Instructions for the task –
When you reach the line containing "Where should I click to: Cancel" in the records below, start copying exactly, and stop once you have copied the line containing "The height and width of the screenshot is (650, 1200).".

** Exercise data follows **

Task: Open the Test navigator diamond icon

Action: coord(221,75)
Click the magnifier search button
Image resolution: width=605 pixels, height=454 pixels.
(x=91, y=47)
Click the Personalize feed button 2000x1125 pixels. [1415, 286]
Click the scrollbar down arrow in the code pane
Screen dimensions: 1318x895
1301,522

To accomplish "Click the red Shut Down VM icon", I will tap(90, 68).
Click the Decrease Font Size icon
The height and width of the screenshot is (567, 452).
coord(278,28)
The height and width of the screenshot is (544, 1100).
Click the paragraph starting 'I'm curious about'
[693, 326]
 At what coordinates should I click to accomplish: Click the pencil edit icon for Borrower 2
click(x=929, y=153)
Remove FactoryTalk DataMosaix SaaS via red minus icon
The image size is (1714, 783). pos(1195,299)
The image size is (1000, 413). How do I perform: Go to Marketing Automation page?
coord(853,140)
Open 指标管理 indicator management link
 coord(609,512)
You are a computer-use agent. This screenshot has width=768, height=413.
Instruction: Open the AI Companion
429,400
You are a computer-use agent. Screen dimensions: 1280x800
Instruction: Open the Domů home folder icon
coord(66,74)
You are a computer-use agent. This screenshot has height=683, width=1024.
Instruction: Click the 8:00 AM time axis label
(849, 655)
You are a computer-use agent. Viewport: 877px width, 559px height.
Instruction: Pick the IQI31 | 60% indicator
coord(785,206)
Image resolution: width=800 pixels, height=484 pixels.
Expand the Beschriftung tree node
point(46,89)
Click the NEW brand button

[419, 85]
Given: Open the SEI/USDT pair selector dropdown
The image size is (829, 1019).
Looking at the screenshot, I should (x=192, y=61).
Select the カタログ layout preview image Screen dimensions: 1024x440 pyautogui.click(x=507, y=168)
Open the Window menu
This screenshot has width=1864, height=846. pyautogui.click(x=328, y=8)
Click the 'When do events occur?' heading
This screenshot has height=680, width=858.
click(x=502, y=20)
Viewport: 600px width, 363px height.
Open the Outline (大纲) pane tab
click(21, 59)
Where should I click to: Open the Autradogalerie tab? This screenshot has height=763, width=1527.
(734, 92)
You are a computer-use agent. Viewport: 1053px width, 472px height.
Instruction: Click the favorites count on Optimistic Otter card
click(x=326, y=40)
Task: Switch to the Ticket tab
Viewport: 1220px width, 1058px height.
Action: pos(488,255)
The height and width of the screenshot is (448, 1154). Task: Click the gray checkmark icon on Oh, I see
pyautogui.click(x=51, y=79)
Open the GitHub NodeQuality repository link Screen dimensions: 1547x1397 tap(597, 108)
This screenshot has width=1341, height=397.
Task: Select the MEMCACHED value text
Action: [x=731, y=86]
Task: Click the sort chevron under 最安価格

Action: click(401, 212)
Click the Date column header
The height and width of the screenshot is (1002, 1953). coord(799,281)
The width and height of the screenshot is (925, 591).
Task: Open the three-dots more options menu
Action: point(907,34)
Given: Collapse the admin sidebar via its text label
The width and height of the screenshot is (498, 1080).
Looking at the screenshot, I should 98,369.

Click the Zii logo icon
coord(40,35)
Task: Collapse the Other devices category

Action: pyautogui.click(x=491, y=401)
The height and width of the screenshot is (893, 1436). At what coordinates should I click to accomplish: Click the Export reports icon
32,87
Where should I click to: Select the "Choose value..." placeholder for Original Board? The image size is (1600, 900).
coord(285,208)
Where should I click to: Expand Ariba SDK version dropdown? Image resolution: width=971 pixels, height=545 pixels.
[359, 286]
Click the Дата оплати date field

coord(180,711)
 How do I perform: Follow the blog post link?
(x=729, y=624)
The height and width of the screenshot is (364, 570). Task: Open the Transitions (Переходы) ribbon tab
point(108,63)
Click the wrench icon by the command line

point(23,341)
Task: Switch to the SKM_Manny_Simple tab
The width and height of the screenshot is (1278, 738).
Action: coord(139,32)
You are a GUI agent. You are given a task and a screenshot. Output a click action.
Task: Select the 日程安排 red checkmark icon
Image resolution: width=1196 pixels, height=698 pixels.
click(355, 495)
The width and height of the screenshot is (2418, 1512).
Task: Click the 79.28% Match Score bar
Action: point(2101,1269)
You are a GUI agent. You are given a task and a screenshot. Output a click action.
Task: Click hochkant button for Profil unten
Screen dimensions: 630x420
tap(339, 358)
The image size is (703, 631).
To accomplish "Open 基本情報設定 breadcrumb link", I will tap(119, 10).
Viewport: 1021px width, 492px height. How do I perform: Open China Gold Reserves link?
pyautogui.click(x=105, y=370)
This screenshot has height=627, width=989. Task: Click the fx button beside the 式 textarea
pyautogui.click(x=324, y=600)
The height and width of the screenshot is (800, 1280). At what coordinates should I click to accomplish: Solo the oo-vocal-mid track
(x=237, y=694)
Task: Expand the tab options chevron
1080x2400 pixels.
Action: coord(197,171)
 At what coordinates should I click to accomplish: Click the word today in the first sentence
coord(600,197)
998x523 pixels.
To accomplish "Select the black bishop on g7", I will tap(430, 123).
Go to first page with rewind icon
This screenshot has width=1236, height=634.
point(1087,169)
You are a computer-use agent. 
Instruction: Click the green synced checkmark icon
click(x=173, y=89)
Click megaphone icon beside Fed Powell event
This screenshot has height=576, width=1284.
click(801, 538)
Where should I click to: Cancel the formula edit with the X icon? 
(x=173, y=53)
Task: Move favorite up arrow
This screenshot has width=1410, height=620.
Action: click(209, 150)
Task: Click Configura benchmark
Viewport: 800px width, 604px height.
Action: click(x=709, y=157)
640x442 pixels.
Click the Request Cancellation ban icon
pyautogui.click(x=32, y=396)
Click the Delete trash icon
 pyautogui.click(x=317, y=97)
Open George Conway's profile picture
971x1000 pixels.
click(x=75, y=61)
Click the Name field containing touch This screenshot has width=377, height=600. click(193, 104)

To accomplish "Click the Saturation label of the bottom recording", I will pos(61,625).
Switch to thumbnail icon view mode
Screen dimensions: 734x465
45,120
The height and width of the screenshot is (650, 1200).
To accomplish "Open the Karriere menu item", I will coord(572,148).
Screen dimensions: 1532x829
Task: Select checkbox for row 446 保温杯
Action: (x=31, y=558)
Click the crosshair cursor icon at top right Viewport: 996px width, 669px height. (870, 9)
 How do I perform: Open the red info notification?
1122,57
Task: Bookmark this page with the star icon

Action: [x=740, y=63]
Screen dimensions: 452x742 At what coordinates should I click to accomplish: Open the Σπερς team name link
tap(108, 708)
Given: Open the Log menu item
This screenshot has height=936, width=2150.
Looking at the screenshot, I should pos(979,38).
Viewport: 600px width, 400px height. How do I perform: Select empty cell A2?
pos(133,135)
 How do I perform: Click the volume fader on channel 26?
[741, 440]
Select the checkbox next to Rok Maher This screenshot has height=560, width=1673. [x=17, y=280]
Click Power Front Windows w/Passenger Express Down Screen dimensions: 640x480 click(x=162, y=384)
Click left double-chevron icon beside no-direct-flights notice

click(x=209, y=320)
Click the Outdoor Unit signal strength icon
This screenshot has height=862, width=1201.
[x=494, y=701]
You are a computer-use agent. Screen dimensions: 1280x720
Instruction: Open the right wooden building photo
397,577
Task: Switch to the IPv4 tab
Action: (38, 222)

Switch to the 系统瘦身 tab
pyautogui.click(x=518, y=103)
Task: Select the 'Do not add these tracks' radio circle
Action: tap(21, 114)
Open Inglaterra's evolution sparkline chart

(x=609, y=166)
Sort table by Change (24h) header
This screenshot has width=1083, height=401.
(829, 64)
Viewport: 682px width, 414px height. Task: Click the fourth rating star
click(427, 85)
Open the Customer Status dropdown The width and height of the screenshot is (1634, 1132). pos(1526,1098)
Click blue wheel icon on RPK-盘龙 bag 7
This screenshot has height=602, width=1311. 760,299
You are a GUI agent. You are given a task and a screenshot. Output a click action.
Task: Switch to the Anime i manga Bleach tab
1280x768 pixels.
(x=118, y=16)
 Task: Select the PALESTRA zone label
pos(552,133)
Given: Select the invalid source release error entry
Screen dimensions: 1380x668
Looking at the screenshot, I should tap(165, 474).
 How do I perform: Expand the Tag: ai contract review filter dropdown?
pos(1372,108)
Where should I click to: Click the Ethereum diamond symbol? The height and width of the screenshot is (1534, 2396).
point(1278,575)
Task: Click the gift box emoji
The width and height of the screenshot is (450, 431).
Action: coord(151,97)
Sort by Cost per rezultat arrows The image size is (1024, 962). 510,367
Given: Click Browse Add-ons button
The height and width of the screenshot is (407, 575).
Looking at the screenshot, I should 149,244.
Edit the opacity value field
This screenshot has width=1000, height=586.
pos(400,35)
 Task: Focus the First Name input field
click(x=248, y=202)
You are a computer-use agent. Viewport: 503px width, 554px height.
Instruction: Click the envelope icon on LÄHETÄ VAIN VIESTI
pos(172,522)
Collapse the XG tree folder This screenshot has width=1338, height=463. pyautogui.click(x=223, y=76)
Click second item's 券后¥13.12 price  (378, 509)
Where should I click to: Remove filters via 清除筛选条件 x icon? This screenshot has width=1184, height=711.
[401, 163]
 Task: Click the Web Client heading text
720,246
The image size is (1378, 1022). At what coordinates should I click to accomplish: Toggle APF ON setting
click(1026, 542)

** End of Exercise data **

The completed task –
Where should I click to: Cancel the formula edit with the X icon? 
(x=173, y=53)
Task: Move favorite up arrow
This screenshot has width=1410, height=620.
Action: click(209, 150)
Task: Click Configura benchmark
Viewport: 800px width, 604px height.
Action: click(x=709, y=157)
640x442 pixels.
Click the Request Cancellation ban icon
pyautogui.click(x=32, y=396)
Click the Delete trash icon
 pyautogui.click(x=317, y=97)
Open George Conway's profile picture
971x1000 pixels.
click(x=75, y=61)
Click the Name field containing touch This screenshot has width=377, height=600. click(193, 104)

To accomplish "Click the Saturation label of the bottom recording", I will pos(61,625).
Switch to thumbnail icon view mode
Screen dimensions: 734x465
45,120
The height and width of the screenshot is (650, 1200).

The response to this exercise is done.